Underlying all that resting and relaxation, fitness-minded vacationers may be worrying that their fitness routine has gone down the tubes. But vacationers need not fret. In fact, they might actually benefit from the change in pace and environment, which can provide new and entertaining ways of exercising. And because it's fun, traveling exercisers won't be counting the minutes until the workout is over.
Sightseeing is a great opportunity to exercise. Taking a 20-minute brisk walk instead of a stroll can turn a day tour into a workout. Or, for a faster pace, sightseers can rent a bike or strap on a pair of inline skates and head for the park.
For those drawn to the seashore, a bounty of activities can help you burn calories. Beachcombers can take an extended swim or play a bit of beach volleyball. Or consider surfing, canoeing, bike riding and hiking.
If a gym routine is a must, local health clubs typically offer day rates, and some hotels are equipped with gym equipment.
Even without a fully equipped gym, the hotel can still be a good place for a workout. Space-saver circuit routines can be done easily in the confines of a hotel room. The routine involves alternating one-minute each of push-ups, sit-ups, lunges and squats with two minutes of marching in place. Going through the circuit twice in 12 minutes will help you to keep the heart pumping and the muscles toned.
One of the biggest problems with vacationing is the long period of time spent traveling. Whether by plane, train, boat or car, travel involves a lot of time in a stagnant, seated position. Prolonged periods of time spent sitting can be demanding on muscles, in particular those in the lower back, shoulders and neck. These exercises can help you to maintain proper posture, increase circulation and reduce muscle tension during travel.
1. Centering and breathing: Focus on aligning your posture, taking in full, deep breaths for a few seconds. Sit tall, ribcage lifted, shoulders back but relaxed, pelvis aligned with the head in a natural extension of the spine. Place one hand right below the ribcage and inhale through the nose. Take air in deeply, feeling the stomach expand beneath the ribcage. Slowly exhale while you make a hissing sound in the back of your throat. Take 10 of these deep breaths while maintaining good posture.

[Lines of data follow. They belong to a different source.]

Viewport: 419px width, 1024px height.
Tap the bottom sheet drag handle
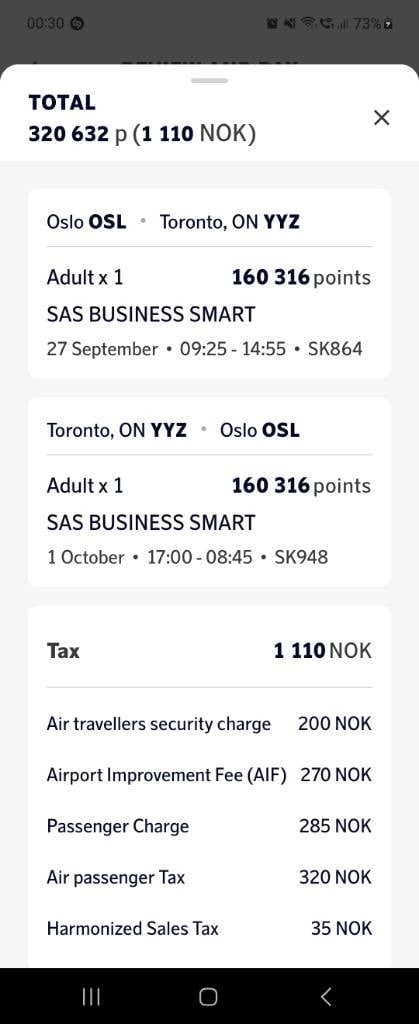pyautogui.click(x=210, y=80)
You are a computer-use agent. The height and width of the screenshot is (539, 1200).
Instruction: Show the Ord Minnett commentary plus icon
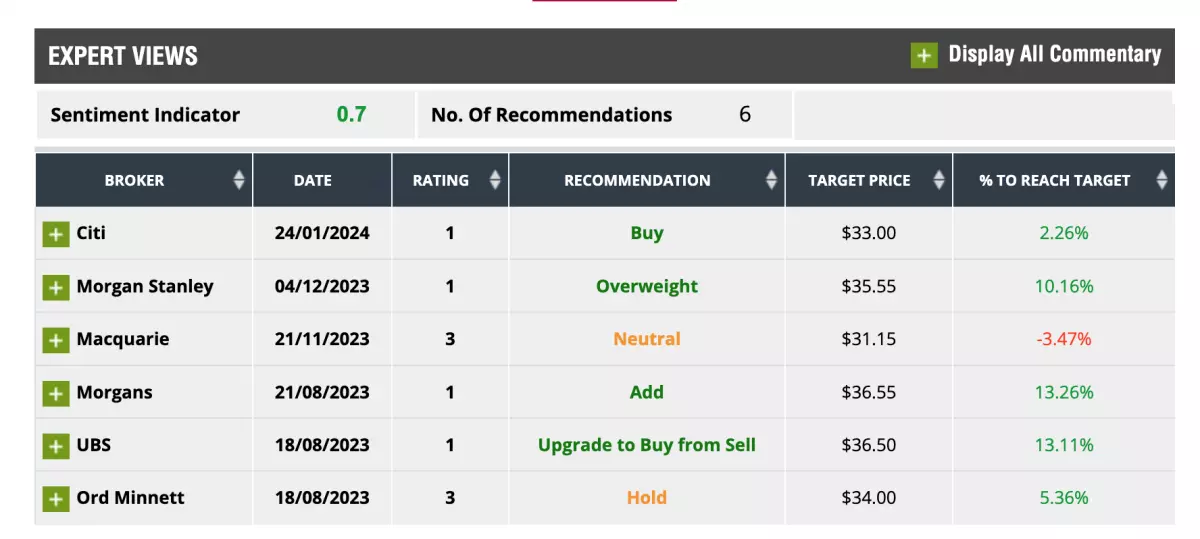point(56,499)
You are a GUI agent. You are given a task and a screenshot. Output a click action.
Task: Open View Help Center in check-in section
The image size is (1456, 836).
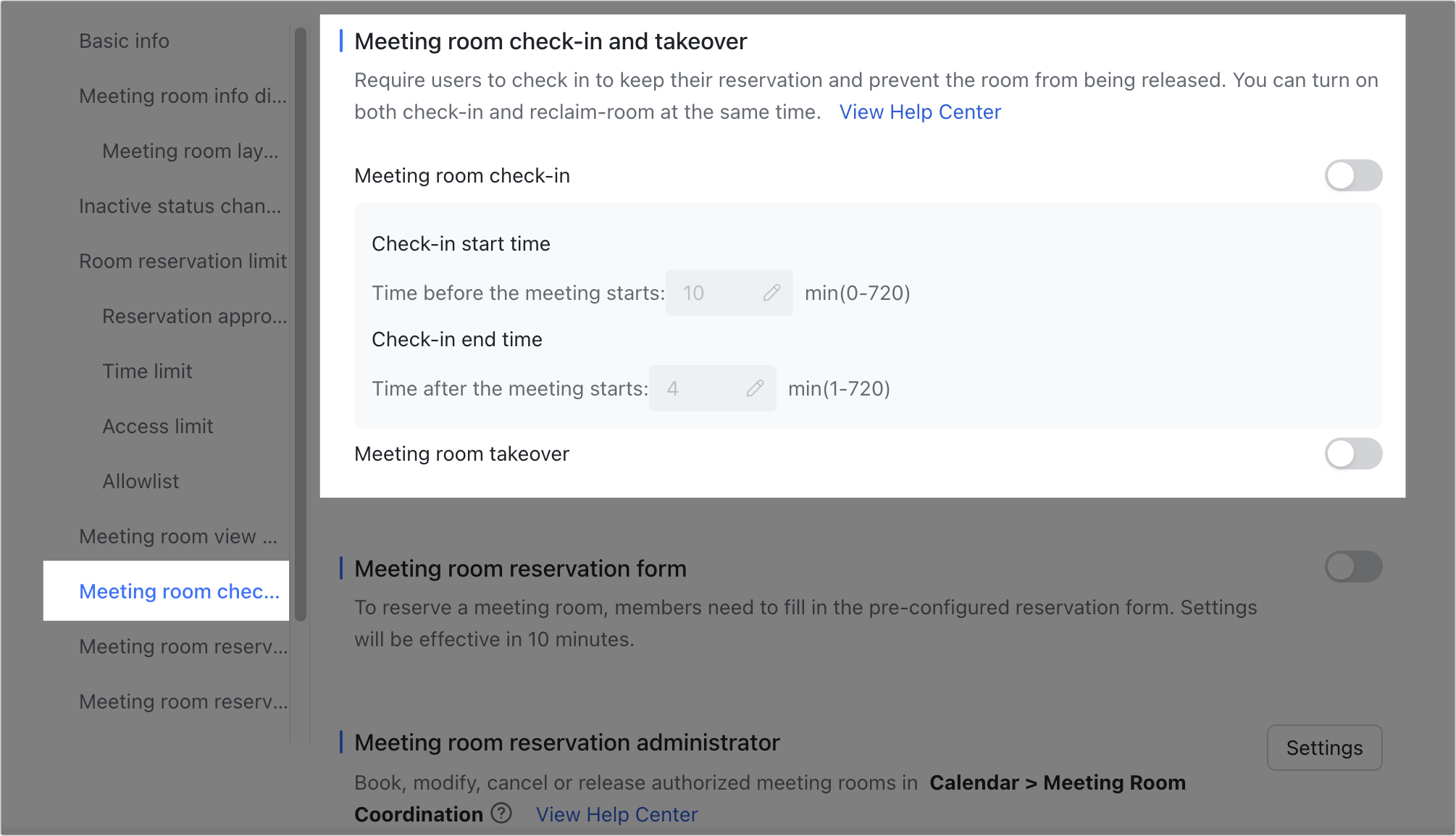919,112
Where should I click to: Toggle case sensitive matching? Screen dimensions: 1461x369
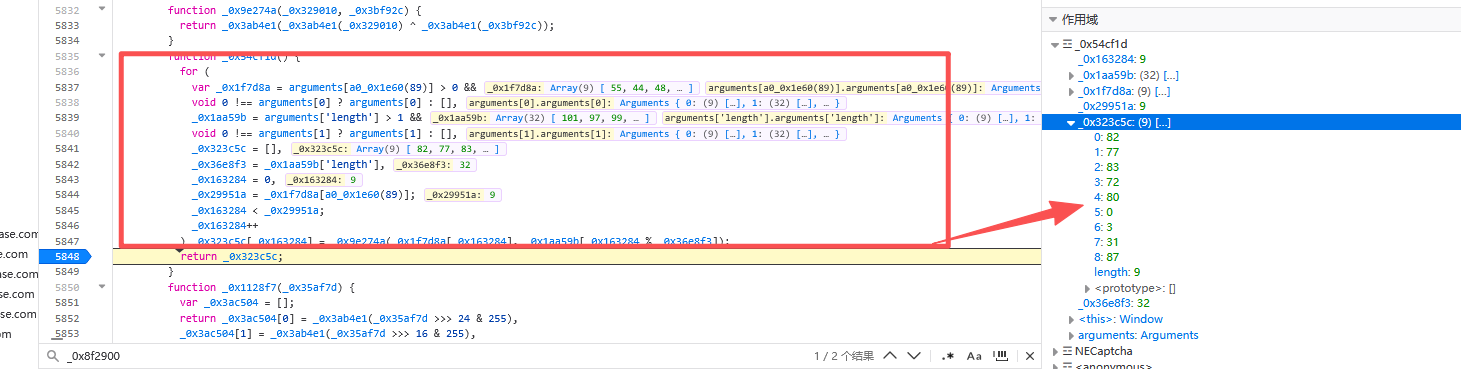click(x=974, y=355)
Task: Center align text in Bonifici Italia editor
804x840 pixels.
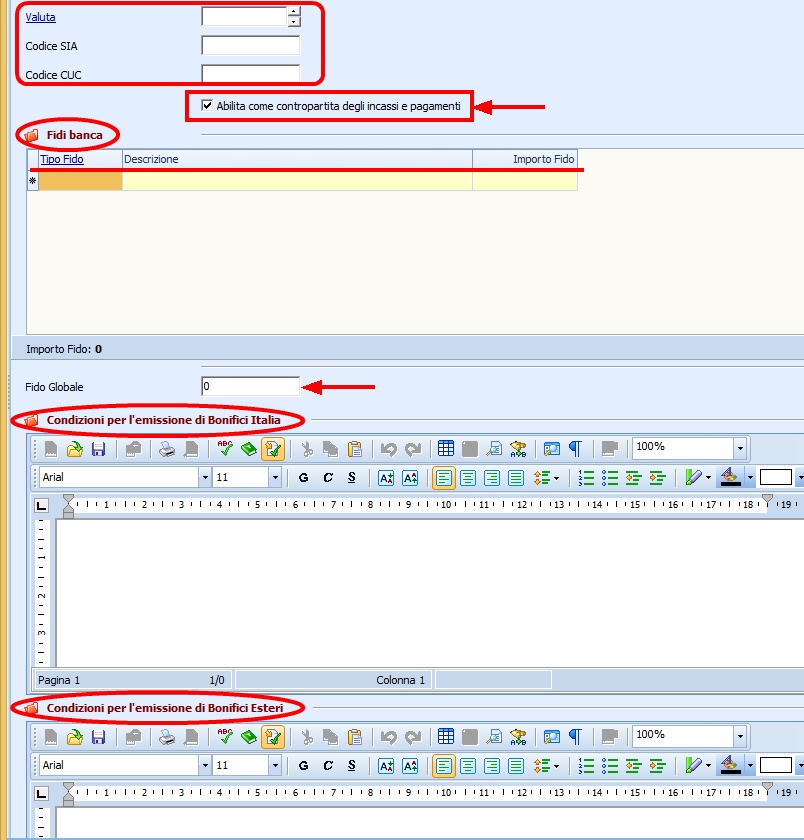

2. Tension-reducer for the neck and upper back: Sit tall, lengthening the neck. Tilt your neck to each side and rotate to look behind each shoulder; hold each position for five to 10 seconds. Squeeze your shoulders, rolling them up, back and down. Hold the down position for a few seconds, being sure to squeeze the shoulder blades together while holding. Repeat the shoulder rolls several times.
3. Lower-back and abdominal exercises: Slowly rock pelvis forward and back, pretending as if your waist were being pulled forward at the belt line; allow your lower back to arch in a way that is not painful. Next reverse the tilt, rounding the lower spine and scooping under with the tailbone (tighten and compress the abdominal muscles during this movement). Hold the end position of the tilt for three to five seconds. Repeat five times.
4. Exercises to build lower-body circulation: While sitting, lift right foot. Slowly point and then flex foot several times, to stretch ankle and lower-leg muscles. Next slowly rotate the right ankle in a clockwise direction, then slowly reverse direction. Repeat with left foot. This exercise will help to relieve fluid retention and stiffness in the leg joints.